Create a dictionary of parameters for FeatureSetSelector.

Parameters:

Name Type Description Default
trial

A trial corresponds to the evaluation of a objective function.

required
name

Used for compatibility in when calling multiple optuna of multiple parameters at once.

None
names_list

List of names of the feature set selector. To more easily keep track of what the subsets represent. Included to prevent repeat calls to list(subset_dict.keys()) which may be slow and/or have different orderings

None
subset_dict

A dictionary of subsets. The keys are the names of the subsets and the values are the subsets.

None

Returns:

Name Type Description
params dictionary

A dictionary of parameters for FeatureSetSelector.
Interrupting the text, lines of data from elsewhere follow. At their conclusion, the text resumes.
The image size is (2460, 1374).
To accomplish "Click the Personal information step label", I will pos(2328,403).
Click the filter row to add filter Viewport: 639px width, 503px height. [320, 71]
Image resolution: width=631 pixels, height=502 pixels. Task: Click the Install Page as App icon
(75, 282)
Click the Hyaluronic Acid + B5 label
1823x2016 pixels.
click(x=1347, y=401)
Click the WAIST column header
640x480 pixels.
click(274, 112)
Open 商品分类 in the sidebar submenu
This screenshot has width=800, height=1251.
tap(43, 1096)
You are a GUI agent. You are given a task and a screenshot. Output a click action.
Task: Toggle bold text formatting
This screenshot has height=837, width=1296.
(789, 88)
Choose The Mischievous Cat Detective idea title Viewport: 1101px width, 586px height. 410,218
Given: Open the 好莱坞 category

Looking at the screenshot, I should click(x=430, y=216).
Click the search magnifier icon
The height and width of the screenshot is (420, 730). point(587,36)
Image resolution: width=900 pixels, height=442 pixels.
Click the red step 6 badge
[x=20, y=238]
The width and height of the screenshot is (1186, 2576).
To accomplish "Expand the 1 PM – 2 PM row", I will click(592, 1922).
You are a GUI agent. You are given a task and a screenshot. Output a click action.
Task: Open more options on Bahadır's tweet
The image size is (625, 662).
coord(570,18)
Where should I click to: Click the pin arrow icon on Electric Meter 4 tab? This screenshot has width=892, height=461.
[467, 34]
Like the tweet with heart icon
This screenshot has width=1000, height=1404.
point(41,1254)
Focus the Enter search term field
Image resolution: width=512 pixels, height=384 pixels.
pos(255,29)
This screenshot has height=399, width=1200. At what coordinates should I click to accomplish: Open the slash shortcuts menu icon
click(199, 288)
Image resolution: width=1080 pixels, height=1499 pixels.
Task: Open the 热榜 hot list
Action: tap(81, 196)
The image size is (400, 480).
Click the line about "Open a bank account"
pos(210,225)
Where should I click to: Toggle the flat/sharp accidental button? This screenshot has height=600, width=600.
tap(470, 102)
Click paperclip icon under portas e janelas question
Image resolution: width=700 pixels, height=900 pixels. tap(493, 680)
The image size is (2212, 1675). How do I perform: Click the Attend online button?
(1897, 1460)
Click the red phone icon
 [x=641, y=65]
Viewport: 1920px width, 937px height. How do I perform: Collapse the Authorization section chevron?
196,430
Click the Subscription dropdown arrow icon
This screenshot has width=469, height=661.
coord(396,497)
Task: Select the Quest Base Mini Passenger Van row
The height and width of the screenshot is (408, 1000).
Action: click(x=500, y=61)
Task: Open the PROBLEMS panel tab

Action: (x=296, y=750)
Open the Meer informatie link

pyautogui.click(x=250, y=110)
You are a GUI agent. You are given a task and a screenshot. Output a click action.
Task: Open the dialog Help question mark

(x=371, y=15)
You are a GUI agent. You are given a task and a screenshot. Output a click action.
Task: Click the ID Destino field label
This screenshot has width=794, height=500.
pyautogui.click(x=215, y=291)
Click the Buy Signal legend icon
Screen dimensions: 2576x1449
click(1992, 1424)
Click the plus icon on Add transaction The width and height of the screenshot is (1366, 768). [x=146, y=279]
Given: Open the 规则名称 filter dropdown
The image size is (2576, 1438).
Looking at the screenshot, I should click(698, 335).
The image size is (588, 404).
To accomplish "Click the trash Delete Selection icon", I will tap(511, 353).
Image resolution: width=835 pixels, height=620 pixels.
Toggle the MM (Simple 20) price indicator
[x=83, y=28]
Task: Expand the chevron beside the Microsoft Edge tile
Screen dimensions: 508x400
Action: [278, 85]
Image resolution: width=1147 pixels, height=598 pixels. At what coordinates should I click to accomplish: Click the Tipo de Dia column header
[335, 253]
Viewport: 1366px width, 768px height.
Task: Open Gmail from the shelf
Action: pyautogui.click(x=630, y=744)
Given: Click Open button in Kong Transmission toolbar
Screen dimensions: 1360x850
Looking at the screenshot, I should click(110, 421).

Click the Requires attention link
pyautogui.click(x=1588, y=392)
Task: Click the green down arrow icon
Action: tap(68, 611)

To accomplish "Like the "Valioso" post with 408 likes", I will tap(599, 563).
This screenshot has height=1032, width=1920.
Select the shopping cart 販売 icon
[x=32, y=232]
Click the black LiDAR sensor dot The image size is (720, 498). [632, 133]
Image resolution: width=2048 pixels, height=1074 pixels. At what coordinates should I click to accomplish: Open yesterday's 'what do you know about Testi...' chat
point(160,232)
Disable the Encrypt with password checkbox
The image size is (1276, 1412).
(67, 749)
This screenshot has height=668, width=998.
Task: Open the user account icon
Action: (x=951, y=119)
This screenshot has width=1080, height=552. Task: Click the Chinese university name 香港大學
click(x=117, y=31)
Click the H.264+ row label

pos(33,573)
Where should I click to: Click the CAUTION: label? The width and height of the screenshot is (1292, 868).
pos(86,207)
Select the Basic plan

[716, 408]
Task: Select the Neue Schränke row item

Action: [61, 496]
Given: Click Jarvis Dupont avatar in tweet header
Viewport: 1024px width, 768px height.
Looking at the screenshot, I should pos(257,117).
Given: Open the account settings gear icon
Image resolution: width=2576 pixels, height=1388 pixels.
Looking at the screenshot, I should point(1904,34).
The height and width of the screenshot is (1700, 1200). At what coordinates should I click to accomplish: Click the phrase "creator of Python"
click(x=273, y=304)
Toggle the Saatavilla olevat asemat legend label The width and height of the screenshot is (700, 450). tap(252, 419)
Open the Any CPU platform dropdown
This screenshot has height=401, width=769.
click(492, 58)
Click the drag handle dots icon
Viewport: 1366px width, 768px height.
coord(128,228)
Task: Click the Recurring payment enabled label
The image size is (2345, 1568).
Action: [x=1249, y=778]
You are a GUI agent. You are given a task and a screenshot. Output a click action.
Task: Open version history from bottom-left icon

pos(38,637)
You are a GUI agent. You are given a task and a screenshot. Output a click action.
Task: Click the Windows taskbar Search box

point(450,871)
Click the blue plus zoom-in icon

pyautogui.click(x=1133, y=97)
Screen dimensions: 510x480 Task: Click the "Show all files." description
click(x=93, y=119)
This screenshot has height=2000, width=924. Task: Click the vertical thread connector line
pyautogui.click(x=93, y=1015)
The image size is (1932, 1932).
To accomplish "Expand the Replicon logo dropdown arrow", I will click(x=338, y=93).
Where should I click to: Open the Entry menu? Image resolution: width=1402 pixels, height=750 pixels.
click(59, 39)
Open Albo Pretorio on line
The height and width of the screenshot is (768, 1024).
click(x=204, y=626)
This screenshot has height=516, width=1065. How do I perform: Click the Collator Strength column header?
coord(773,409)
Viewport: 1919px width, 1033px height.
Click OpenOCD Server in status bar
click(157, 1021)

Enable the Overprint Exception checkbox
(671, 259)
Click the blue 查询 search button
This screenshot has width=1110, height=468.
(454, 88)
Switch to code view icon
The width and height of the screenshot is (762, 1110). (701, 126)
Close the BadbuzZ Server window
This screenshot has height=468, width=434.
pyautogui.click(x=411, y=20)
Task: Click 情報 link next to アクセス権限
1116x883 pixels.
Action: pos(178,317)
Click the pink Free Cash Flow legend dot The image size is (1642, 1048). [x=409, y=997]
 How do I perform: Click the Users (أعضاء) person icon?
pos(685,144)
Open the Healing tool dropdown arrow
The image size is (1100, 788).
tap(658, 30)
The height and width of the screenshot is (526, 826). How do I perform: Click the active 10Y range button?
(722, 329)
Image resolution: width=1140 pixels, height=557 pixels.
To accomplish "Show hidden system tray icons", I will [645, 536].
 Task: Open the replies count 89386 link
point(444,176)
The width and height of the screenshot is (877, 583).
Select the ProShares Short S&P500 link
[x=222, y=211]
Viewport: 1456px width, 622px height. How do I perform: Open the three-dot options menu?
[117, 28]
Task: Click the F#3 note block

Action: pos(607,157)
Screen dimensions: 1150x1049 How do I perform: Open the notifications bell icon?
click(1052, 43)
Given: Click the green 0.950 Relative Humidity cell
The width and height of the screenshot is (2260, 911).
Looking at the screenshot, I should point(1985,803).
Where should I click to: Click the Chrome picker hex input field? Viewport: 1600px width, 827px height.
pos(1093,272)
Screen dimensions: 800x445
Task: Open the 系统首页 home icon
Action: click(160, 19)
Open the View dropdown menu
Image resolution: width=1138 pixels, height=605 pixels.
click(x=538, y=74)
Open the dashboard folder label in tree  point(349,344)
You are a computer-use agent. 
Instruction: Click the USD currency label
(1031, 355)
Source code in tpot2/config/special_configs.py
def params_feature_set_selector(trial, name=None, names_list = None, subset_dict=None):
    """Create a dictionary of parameters for FeatureSetSelector.

    Parameters
    ----------
    trial: optuna.trial.Trial
        A trial corresponds to the evaluation of a objective function.
    name: string
        Used for compatibility in when calling multiple optuna of multiple parameters at once.
    names_list: list of string
        List of names of the feature set selector. To more easily keep track of what the subsets represent.
        Included to prevent repeat calls to list(subset_dict.keys()) which may be slow and/or have different orderings
    subset_dict: dictionary
        A dictionary of subsets. The keys are the names of the subsets and the values are the subsets.

    Returns
    -------
    params: dictionary
        A dictionary of parameters for FeatureSetSelector.
    """

    subset_name = trial.suggest_categorical(f'subset_name_{name}', names_list)

    params =    {'name': subset_name,
                    'sel_subset': subset_dict[subset_name],
                }

    return params